-- Extracted records --

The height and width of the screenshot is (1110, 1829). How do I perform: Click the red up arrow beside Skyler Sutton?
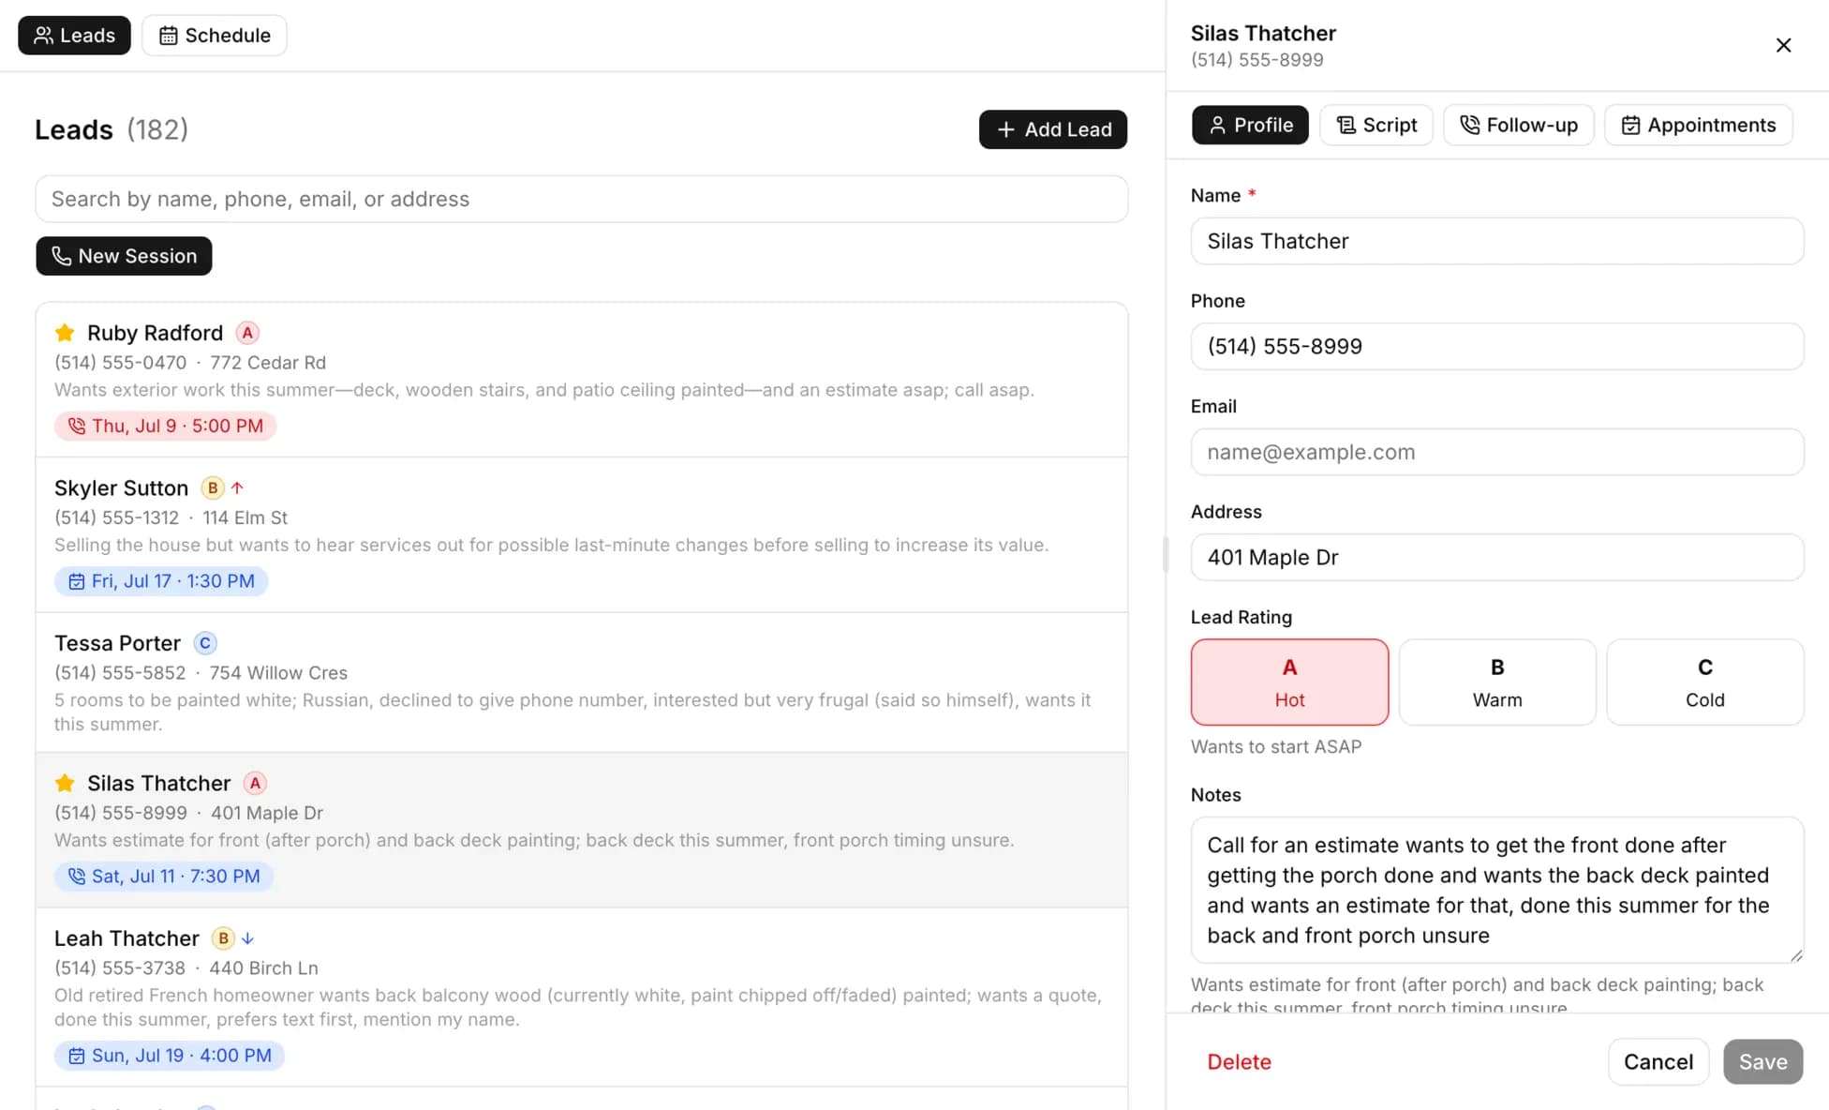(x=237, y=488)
---
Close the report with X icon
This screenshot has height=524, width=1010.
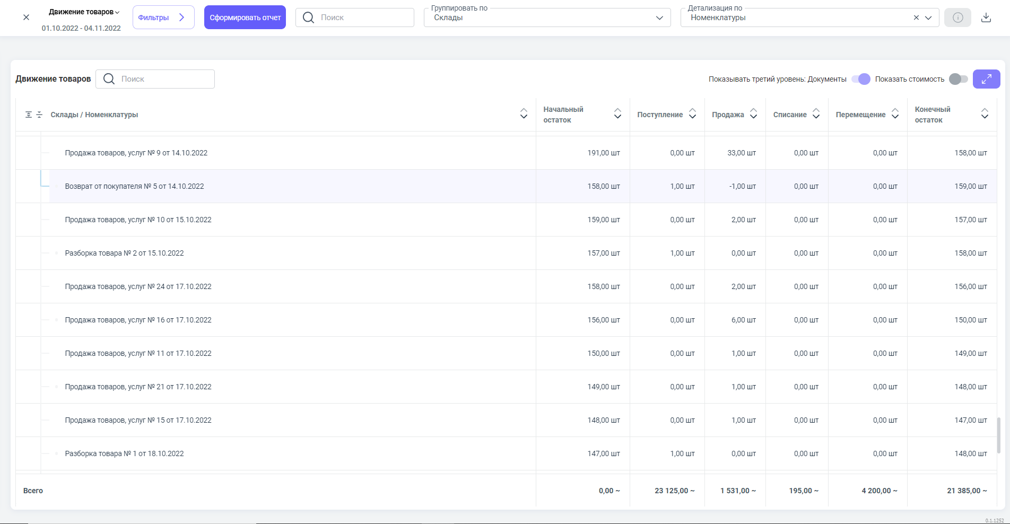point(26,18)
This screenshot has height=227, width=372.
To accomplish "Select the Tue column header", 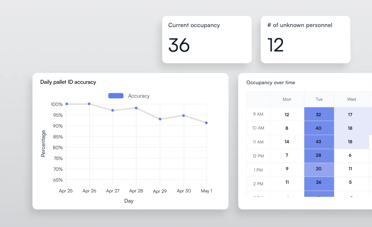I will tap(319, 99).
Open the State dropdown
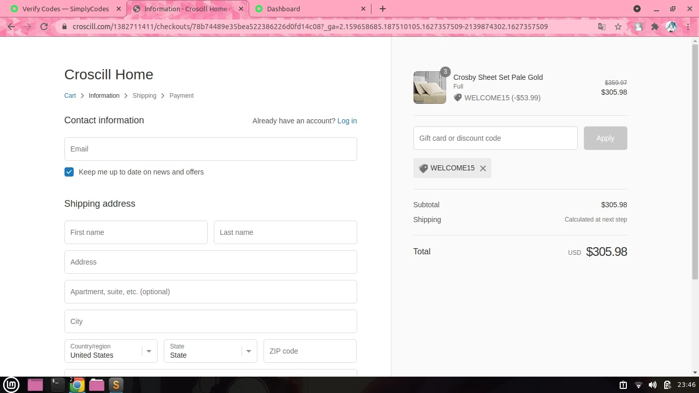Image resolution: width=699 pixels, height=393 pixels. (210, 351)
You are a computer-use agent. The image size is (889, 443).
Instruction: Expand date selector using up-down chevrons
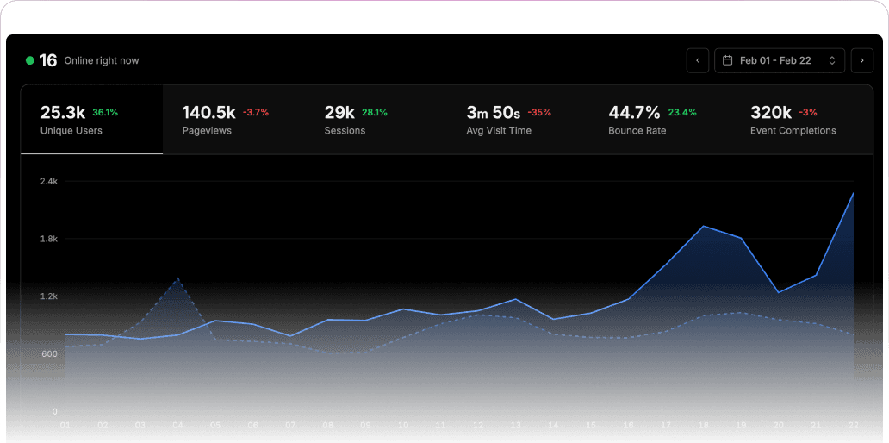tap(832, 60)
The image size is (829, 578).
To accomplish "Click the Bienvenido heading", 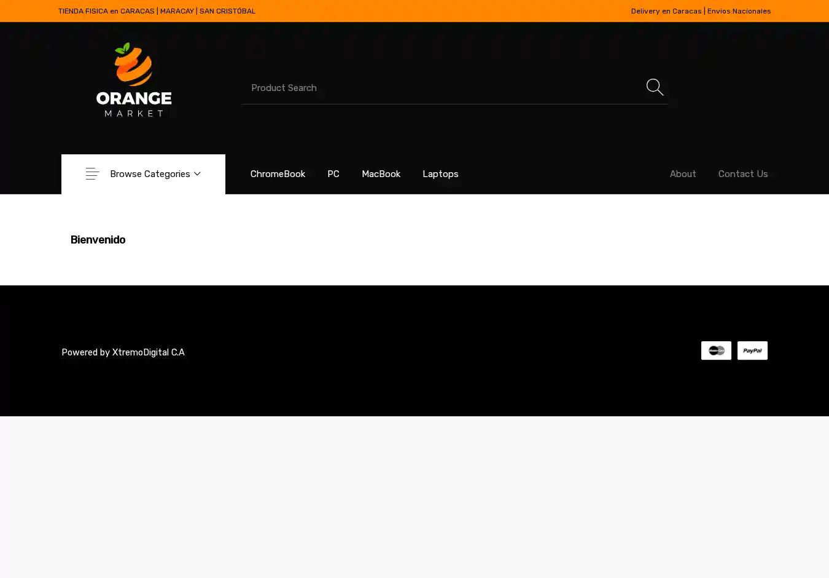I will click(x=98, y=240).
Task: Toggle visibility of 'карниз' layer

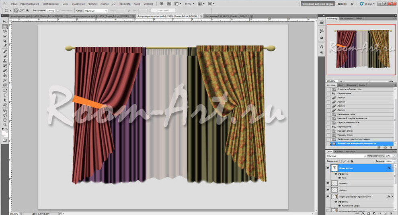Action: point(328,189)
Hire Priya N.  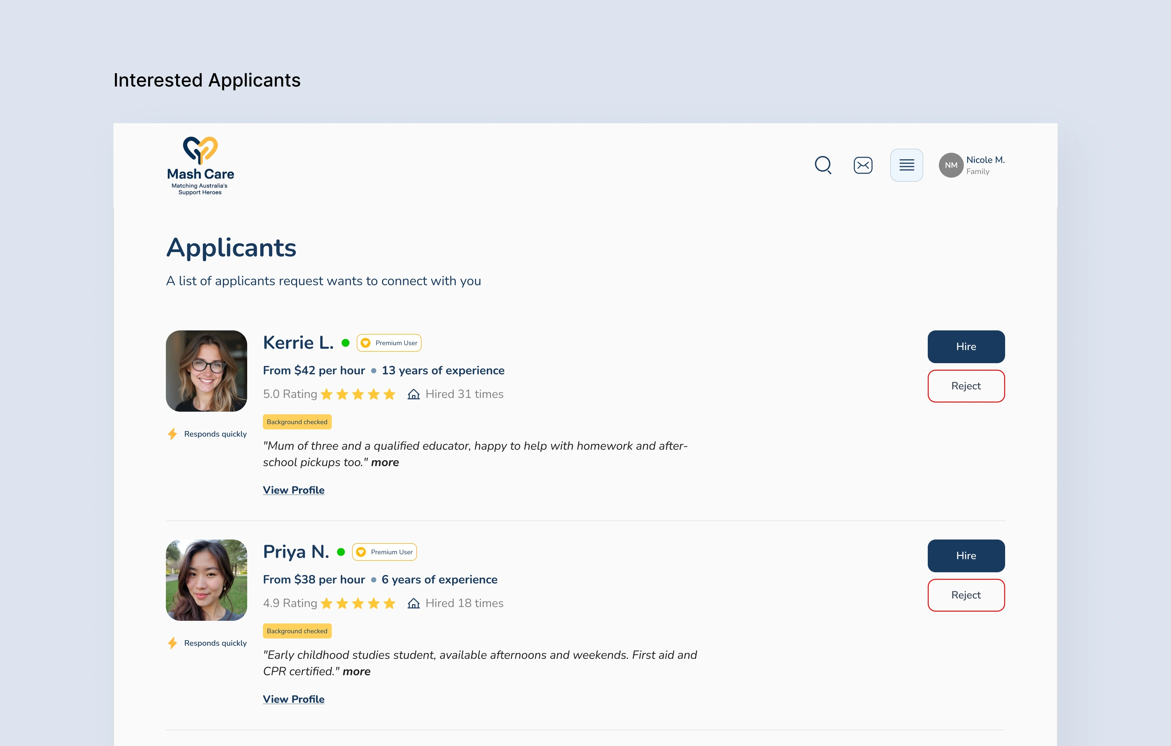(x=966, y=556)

-- What you have to do --
Search the material for the string "size" and return each line that has it.

-- Your solution --
You are a computer-use agent. The image size is (889, 443).
The image size is (829, 578).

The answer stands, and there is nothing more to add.